Hopefully this will help you to reframe competence, realize that making mistakes is part of learning, and that others sometimes struggle, too. You are not alone as a maker — the community is full of support (and we’ve got your back here at Make: and online at makezine.com too). Most importantly, remember why you make (to make!) and enjoy the process of creation, of sharing, and of seeing how what you create can connect to others.
Makerspace Hammerspace: “Many ways to learn tools and skills!”
According to Dave Dalton, the “proprietor of Hammerspace” (based in Kansas City, Missouri), some makers may have mastery of one set of tools, but are inhibited by others — so much so, that they don’t even know where to begin and feel overwhelmed. They might be a whiz in the metal shop, but when confronted with a sewing machine, it may feel insurmountable. Dalton mentions a few paths that people travel to get their projects done when they are stymied by new tools — or more often — new classes of tools.
The first one, which Dalton does not recommend, is to buy the tools you need and to try them alone at home. The path to maker projects often involves failing as an iterative learning method to find out what works. Buying new tools that end up being the wrong tools can be expensive. Someone might be certain that they need a table saw, but end up needing a radial arm saw. That’s a pricey mistake! It can hurt emotionally, too, and can feel lonelier (and stupider) on their own trying to figure out what is the right tool.

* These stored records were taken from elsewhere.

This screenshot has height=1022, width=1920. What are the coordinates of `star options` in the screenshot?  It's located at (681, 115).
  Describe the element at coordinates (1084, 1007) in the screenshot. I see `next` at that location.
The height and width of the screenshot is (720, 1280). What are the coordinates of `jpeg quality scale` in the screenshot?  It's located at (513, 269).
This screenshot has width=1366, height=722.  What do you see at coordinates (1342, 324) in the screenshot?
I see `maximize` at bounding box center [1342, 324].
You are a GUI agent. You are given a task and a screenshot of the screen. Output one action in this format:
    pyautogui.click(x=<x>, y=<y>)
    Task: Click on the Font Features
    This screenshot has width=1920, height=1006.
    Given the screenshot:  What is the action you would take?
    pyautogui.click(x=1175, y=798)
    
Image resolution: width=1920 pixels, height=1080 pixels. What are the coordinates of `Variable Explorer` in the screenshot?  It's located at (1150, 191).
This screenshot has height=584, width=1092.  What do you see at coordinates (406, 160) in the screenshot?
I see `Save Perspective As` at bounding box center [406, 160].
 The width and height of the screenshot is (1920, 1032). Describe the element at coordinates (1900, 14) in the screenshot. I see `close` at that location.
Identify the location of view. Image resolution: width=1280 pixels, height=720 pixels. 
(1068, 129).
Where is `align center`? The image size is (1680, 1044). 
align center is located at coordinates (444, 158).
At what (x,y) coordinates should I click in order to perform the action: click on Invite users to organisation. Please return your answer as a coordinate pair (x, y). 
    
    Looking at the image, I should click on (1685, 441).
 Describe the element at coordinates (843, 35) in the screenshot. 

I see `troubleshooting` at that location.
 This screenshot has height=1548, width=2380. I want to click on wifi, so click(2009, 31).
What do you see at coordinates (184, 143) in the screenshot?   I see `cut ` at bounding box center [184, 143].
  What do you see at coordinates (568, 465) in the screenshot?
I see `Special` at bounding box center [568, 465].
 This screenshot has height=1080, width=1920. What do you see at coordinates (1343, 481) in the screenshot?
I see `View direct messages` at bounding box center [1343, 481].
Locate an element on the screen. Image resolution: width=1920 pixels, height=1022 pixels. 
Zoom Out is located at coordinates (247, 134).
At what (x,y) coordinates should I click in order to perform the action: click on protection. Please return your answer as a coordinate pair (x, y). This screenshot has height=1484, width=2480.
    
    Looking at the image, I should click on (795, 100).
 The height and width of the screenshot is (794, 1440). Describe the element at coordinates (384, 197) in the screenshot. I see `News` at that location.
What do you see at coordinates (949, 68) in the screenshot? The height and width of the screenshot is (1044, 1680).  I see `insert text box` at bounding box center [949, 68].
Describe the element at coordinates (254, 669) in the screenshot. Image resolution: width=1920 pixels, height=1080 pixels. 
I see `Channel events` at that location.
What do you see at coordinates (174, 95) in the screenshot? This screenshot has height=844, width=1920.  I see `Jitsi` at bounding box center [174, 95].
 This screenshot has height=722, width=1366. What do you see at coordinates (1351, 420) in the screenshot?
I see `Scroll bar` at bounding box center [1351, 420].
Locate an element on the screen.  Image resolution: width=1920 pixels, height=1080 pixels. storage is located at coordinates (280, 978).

Dalton says Hammerspace helps overcome that in various ways: by hosting classes; through access to the experts in the makerspace; and through “help me” push- buttons which summon staff members that give advice and training on a tool, or point to the right person who can help. The most critical part of this approach is that the group is there to help someone get through the learning curve.
Makerspace Artisan’s Asylum: “Embrace failing!”
Massachusetts-based Artisan’s Asylum has had some history addressing confidence and failure in those coming to its space. Director of Education Anne Wright references one memorable instance that provided a “teachable moment” during an outreach program with non-profit Possible Project. The program’s high school students, working on their “Build Your Business” prototypes, visited Artisan’s Asylum to get feedback and mentorship on their projects from the wealth of diverse making talent in the makerspace. One student had mentioned feeling that “they failed” at something, and Wright flagged it as a worthy discussion point. Being able to teach younger students that failure is normal and an accepted part of the process of design and fabrication was an important lesson for young entrepreneurs. Wright says that Artisan’s Asylum was a perfect place for it, being a group that is diverse, supportive, and sees failure as a critical part of the making process. In such an environment, students can take those lessons back to their schools and communities to encourage a broader cultural change, too.
Wright is such a supporter of failure as a part of making that she hopes to have a “Fail Wall” in Artisan’s Asylum’s new space in the Allston neighborhood of Boston (slated to open in January, 2022). As one of their members, Tim, had said to the students that day, “fail early, fail fast, and fail often,” meaning that by doing so, you can move on to the next steps in your project.